Lucio Muñoz - Collage rojo (1995)
A meio da sala, uma velha mesa de bilhar, de pano verde surrado sobre
uma armação sólida de madeira com incrustações de mármore, deixa correr, ao
sabor da arte dos dois jogadores, três bolas, duas brancas e uma vermelha, que
se atraem e repelem, enquanto, junto a um dos pés da mesa, um gato, sentado,
abre e fecha os olhos ao som das tacadas e das imprecações dos adversários.

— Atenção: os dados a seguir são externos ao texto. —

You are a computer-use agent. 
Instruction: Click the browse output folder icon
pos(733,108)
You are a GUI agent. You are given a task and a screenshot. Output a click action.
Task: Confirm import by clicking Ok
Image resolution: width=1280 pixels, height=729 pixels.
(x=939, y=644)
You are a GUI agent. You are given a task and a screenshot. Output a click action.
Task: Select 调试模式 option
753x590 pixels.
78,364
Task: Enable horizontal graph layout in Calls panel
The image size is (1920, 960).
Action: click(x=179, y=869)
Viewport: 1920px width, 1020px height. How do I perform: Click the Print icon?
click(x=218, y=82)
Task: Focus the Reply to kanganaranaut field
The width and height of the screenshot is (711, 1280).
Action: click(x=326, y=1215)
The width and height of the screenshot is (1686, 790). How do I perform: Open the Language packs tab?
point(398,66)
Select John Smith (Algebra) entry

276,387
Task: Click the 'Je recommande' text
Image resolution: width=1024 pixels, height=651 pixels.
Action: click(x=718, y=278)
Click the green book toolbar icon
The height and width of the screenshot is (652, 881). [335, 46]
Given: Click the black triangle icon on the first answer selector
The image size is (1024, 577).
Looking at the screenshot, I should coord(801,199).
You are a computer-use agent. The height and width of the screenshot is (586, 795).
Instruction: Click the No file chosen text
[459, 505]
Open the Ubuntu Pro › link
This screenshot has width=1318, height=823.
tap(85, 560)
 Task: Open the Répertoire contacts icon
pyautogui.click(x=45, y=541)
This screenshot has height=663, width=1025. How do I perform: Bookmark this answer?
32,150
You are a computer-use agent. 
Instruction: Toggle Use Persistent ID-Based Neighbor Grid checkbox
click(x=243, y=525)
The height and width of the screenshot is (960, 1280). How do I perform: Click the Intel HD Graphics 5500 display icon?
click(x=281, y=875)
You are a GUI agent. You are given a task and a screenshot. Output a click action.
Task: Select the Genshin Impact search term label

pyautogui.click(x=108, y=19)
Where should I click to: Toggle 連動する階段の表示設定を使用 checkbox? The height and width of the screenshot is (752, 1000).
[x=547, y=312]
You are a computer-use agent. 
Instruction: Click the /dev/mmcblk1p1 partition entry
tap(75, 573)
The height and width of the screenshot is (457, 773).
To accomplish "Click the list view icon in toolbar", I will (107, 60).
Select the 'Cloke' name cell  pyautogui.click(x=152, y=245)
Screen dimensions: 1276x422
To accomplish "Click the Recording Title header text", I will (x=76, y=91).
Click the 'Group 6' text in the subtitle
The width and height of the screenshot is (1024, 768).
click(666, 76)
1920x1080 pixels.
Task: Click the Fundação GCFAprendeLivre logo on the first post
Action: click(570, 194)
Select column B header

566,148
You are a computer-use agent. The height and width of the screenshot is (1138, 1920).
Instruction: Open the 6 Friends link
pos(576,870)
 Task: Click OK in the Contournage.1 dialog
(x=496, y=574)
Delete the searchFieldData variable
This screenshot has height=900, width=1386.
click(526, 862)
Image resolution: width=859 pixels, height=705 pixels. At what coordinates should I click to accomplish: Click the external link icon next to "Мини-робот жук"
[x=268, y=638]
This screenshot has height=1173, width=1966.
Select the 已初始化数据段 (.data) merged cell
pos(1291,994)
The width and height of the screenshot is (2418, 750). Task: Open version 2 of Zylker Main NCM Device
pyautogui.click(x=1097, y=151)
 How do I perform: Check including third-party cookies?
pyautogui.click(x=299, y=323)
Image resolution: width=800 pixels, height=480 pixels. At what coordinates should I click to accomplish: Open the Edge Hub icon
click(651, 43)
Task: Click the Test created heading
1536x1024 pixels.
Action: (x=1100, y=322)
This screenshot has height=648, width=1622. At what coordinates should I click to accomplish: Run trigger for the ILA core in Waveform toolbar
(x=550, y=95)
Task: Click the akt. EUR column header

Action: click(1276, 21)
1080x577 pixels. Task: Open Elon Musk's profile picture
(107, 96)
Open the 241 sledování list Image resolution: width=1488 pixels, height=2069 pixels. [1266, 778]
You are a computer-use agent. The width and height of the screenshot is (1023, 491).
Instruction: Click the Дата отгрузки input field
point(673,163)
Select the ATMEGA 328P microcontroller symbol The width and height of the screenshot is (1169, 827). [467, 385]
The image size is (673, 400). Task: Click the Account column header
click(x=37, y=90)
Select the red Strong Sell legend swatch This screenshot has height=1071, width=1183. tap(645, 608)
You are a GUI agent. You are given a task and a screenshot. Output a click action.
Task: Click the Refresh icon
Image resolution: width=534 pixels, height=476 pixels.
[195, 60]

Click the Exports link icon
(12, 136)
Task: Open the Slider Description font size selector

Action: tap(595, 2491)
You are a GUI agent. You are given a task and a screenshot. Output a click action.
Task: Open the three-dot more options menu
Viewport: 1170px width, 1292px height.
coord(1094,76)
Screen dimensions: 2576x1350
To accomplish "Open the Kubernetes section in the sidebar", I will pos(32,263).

Numa das mesas ao fundo, um homem dormita, a cabeça sobre o braço pousado no
tampo. Ao lado, entre cafés, dois casais conspiram. Falam baixo, pequenos
murmúrios atravessados pelo bater das bolas, risos nervosos na densa atmosfera
saturada de fumo. Por vezes, elas entreolham-se e sorriem. Uma nuvem de
condescendência ergue-se dos sorrisos e, por instantes, paira junto ao tecto
para desabar sobre os companheiros. Depois, voltam à conversa sussurrada,
deixando o manto conspirativo crescer. Um empregado atravessa a sala, equilibra
numa mão a bandeja cheia de cafés, pára junto a uma mesa e distribui as chávenas,
com um ar cansado, um rosto de onde se foram apagando, um após outro, todos os
sonhos que um dia, há muitos anos, aquecerem a juventude, como uma promessa que
nunca haveria de cumprir-se. Do outro lado da sala, está uma mulher só. Na
mesa, uma garrafa de sifão com soda. Entre a malha metálica avista-se o vidro e
tudo cintila na luz que se derrama dos três candeeiros arte nova que descem do
tecto para espalhar um oceano luminoso sobre as nuvens de tabaco. Ela recosta a
face, levemente inclinada, sobre a mão e olha para a porta. Um olhar lânguido que
repercute, na sua solidão, como um suspiro de alento. O cabelo, apanhado atrás
da cabeça, deixa ver as orelhas, sem brincos, e um pescoço fruste que nem o
colorido do lenço consegue dar brilho. O nariz afilado, porém, conjuga-se com
os belos dedos que, inesperadamente, terminam as mãos. Alguém atento não
deixará de se interrogar perante a incongruência nascida do contraste entre
beleza das mãos e a rude vulgaridade do pescoço. Os olhos, de um ébano macerado
pela volúpia, rasgam o rosto e deixam entrever o ardor de uma alma que vacila
entre o desejo dos homens e o abandono do mundo. Os minutos passam e ela olha,
perdida, para a porta. Por vezes, leva o copo à boca e sorve lentamente o
conteúdo, para depois o pousar ao de leve no mármore da mesa. Os dois casais
conspirativos saem em silêncio e o gato, cansado dos jogadores de bilhar, salta
para o colo da solitária. A mão afaga, lânguida e voluptuosa, o dorso do animal
e este ronrona, enquanto um outro casal entra e senta-se na mesa ao lado. Dois
cafés, diz ele para o empregado, e acende um cigarro.